2 réflexions sur « A1 A2 A3 »

  1. Je ne partage pas vraiment l’optimiste de l’auteur. Le passage du permis « middle-size » au permis « full-size » ne peut se voir attribuer le qualificatif « acquisition de l’expérience » que pour les pays qui auront opté pour la simple formation complémentaire.
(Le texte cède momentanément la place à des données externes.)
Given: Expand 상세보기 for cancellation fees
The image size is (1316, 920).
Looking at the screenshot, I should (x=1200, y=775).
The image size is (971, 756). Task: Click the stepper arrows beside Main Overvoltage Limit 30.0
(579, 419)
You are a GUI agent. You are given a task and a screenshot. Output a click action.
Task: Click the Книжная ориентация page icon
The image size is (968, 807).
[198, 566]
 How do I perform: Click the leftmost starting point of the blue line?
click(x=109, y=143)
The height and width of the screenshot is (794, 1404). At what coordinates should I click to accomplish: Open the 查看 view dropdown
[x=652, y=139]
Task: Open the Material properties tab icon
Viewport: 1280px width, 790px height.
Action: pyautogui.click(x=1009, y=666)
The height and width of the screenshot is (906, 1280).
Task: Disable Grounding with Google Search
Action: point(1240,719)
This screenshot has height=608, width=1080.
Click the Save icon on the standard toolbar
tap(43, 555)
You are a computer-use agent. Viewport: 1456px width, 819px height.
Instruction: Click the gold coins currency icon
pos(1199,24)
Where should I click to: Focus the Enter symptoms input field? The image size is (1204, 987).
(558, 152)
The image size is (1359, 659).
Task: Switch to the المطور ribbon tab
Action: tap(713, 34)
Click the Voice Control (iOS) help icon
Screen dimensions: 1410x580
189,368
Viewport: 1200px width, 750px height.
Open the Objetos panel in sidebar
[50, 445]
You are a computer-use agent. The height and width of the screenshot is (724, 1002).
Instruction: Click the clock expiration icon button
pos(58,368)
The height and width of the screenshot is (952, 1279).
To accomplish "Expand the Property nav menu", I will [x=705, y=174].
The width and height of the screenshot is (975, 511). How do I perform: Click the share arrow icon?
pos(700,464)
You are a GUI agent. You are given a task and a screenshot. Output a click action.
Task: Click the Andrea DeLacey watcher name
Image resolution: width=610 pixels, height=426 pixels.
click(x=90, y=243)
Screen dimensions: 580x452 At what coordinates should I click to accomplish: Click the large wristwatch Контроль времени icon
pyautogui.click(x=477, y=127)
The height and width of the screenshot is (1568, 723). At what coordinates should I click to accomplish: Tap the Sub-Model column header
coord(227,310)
Si ce passage est sanctionné par un examen (ce choix est laissé aux pays membres), on est bien dans la même logique que celle de Gérondeau.

    L’obligation d’attendre 24 ans pour passer le permis « full » si on n’a pas d’antécédent motard est ubuesque, car il range de fait le permis moto parmi les plus difficiles de tous, au même niveau que le transport en commun de personnes !!

    Enfin, limiter la puissance des motos pour les jeunes entre 18 et 24 ans, outre son caractère discriminant peut apparaître comme un non-sens quand dans le même temps, l’Europe a mis fait à l’exception française des 100 ch en reconnaissant que ce n’était pas la puissance qui faisait l’accident…

  2. Optimisme, c’est pas vraiment le genre de la maison, et pas celui de la FEMA non plus, dont les commentaires sur ce nouveau permis sont globalement positifs.

    A mon sens, l’interprétation la plus libérale de l’évolution entre A2 et A3 s’imposera ; sinon, les organisations motardes qui existent dans toute l’Europe sauront se faire entendre, et disposeront du même argument que celui qui condamne à terme la restriction des 100 CV, puisqu’une règlementation plus coercitive ne peut exister en l’absence de justifications spécifiques, lesquelles n’existent nulle part. On peut difficilement nier, par ailleurs, qu’à moto, l’erreur ne pardonne pas : le réalisme impose une formation exigeante, et une acquisition progressive de l’expérience sur des cylindrées croissantes, ce que, d’ailleurs, la plus grande partie des motards font sans nécessiter de contrainte particulière. Et la limite des 24 ans n’en est pas vraiment une : en Espagne, où l’on dispose de statistiques précise, les citoyens – hommes et femmes – passent presque tous le permis automobile entre 18 et 21, alors que, pour le permis moto, l’âge des candidats, des hommes pour l’essentiel, s’étale entre 18 et 40, avec un mode entre 25 et 30 ans.

    En somme, ce permis semble assez bien adapté aux réalités actuelles, et il procède bien d’une démarche opposée à celle d’un Christian Gérondeau, sûr de son fait, et sourd à toute objection.